Francesca Rossi, who was president at the time The joint international conference on artificial intelligence, read my idea and suggested that we work together to make this latest Turing test a reality. We also added you to our ranks Manuela Veloso, a roboticist from Carnegie Mellon University and the former president of The Association for the Advancement of Artificial Intelligence, and together we started coming up with ideas. First we focused on finding a single test to replace the Turing test. But we soon moved on to the idea of ​​using several different tests, because just as there is no single test for athletic ability, there cannot be a single test for the reality of intelligence.

We also decided to share our efforts with the entire AI community. In January 2015, we gathered about 50 leading researchers in Austin, Texas, to discuss the renewal of the Turing Test. The direction that emerged during a whole day of presenting ideas and discussions was to hold a competition that includes various challenges or "events".

one of these events, Challenge the Winograd scheme, named after the pioneer of artificial intelligence Terry Winograd (who served as a mentor to the founders of Google, Larry Page and Sergey Brin), requires the machine to deal with a test that combines language comprehension and common sense. Any programmer who has ever tried to make a computer understand natural language soon realized that almost every sentence involves ambiguity, and often more than one element that is ambiguous. We usually don't notice this simply because our minds are so good at understanding language. Think about the sentence: "The heavy ball that hit the table made a hole in it because it was made of Styrofoam." Technically, the sentence is ambiguous: the word "he" can refer to the table or the ball. Any human listener would understand that the word "he" refers to the table. But to understand this he has to combine his knowledge of materials with the understanding of language, a task that is still far from the day when machines can successfully cope with it. three experts, Hector LesqueErnest Davis וLaura Morgenstern, have already developed a test built around such sentences, and company Nuance Communications The company, which deals, among other things, with speech recognition, is offering a $25,000 reward to the first system that manages to pass it.

Just as there is no single test for athletic ability, there can be no single test for the reality of intelligence.

We hope to include many more challenges in our test. It is natural that one of its components will be a comprehension challenge where the machines will be tested on their ability to understand images, video, speech and text. Charles Ortiz Jr., director of the artificial intelligence and natural language processing laboratory at Nuance, offers a construction challenge that will test environmental perception abilities and practical physical abilities: two important elements of intelligent behavior that were not included at all in the original Turing test. Peter Clarke from the Allen Institute for Artificial Intelligence proposed giving machines the same standardized tests that school students take in science or other fields.

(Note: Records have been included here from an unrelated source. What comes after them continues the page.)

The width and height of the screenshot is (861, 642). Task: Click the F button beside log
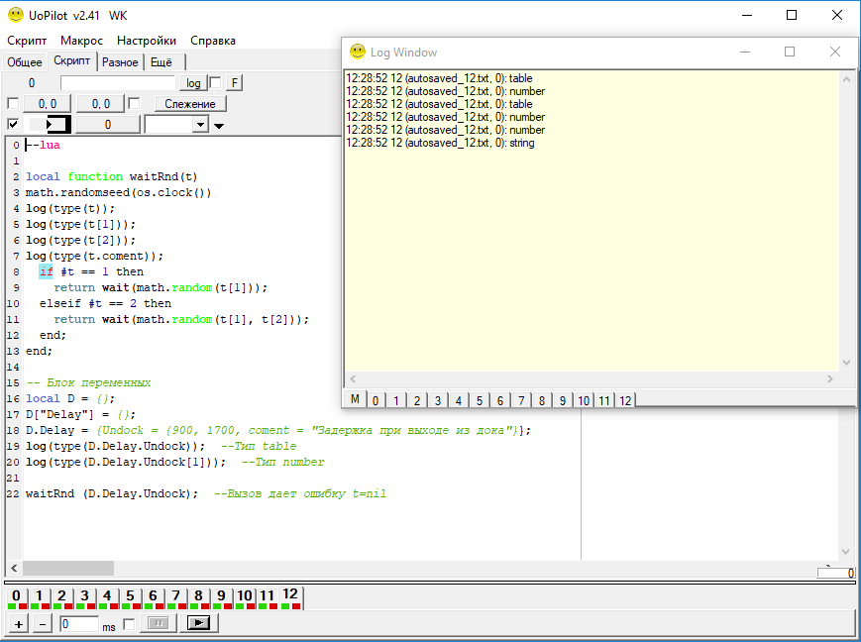click(235, 83)
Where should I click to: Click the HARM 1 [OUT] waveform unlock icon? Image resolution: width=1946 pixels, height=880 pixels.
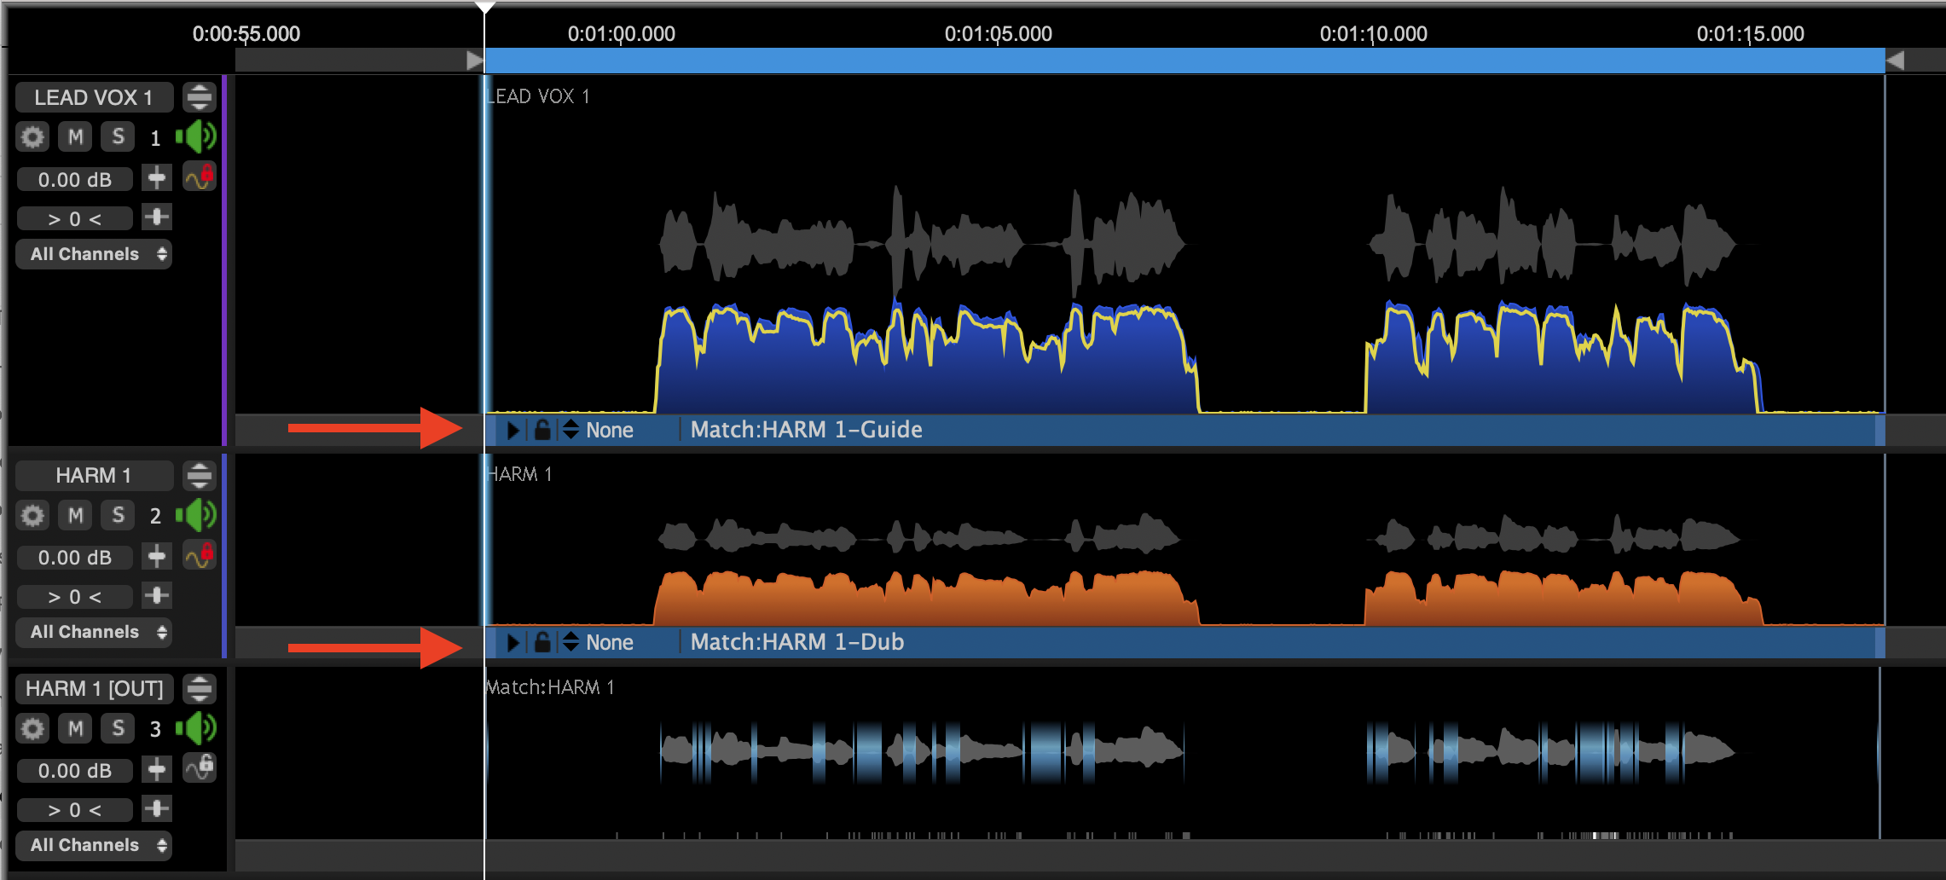[200, 768]
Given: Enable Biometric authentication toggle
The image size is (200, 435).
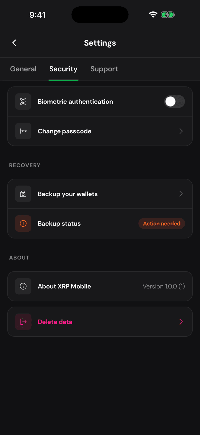Looking at the screenshot, I should point(174,102).
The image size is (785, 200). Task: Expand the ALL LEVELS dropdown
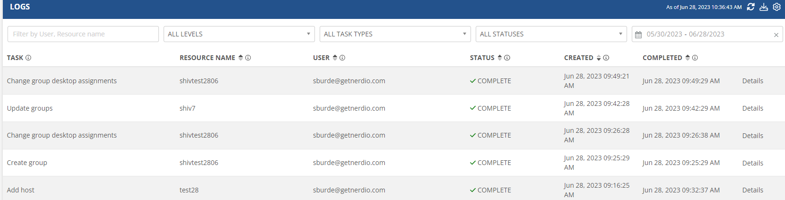(239, 34)
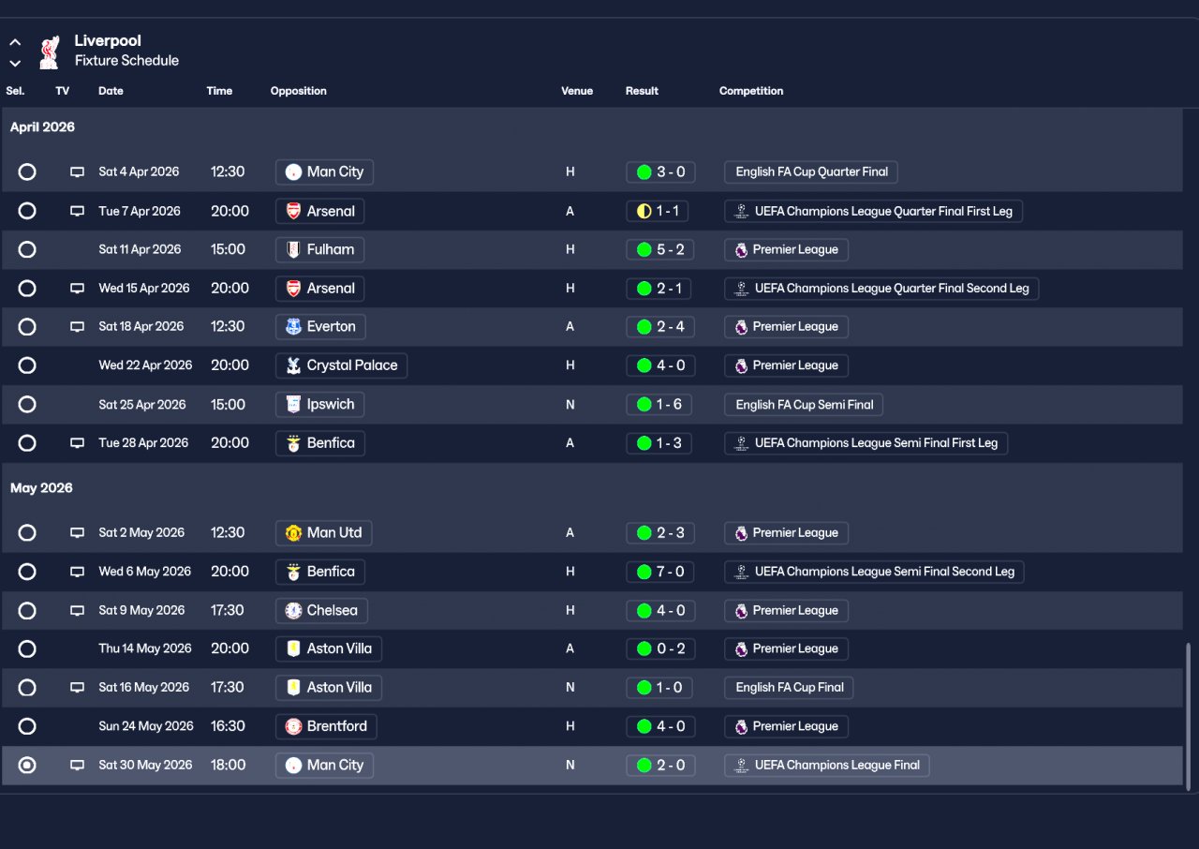Click the Champions League logo in the Final row
1199x849 pixels.
741,766
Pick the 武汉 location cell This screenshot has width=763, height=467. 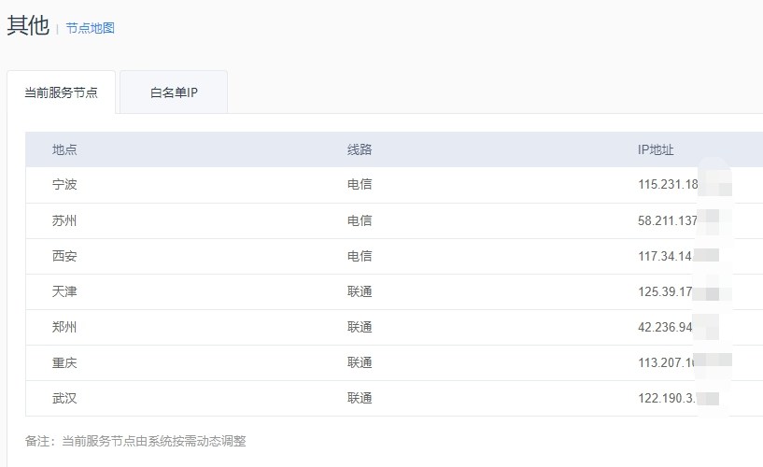pyautogui.click(x=64, y=398)
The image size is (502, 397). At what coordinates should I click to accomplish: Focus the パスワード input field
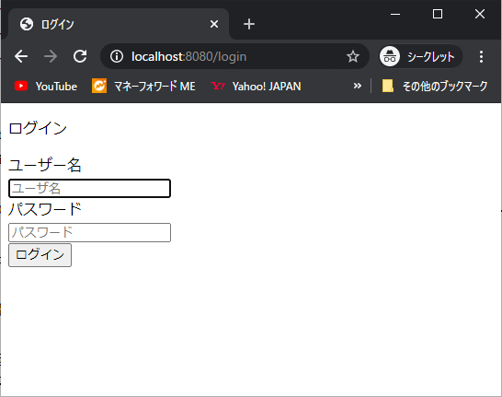pos(89,232)
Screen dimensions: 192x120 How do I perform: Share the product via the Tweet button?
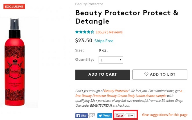(x=104, y=116)
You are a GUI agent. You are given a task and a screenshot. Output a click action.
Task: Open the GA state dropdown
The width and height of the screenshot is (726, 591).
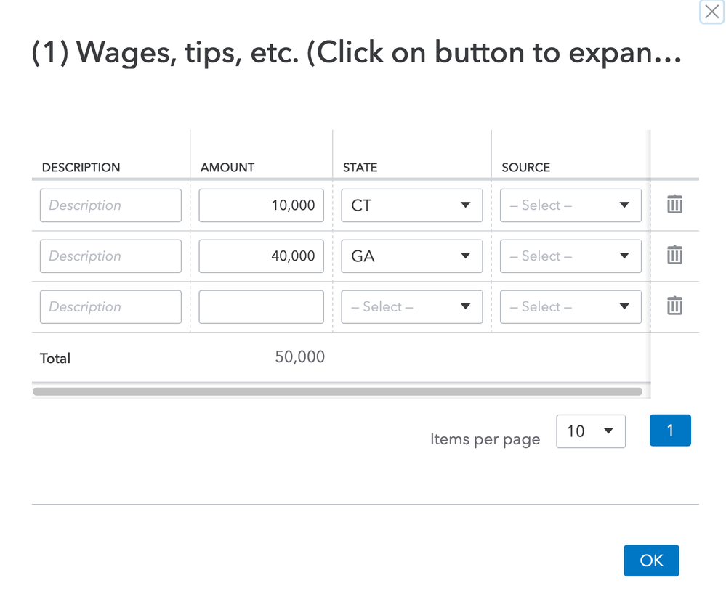[411, 256]
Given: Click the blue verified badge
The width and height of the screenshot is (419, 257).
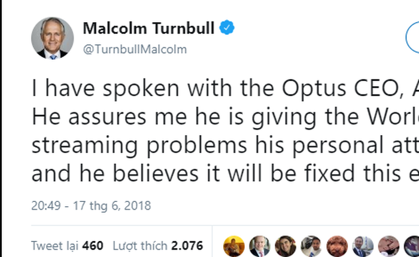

Apart from the tests themselves, the conference participants discussed the general requirements that each test must meet in order to be considered a good test. Guruduth in Anwar And his colleagues at IBM, for example, emphasized that computers should construct the tests themselves. Stuart Sheaberfrom Harvard University emphasized the principle of transparency: in order for the tests to really help advance the field, awards should only be given to open systems (that is, those that will be available to the entire artificial intelligence community) and reproducible.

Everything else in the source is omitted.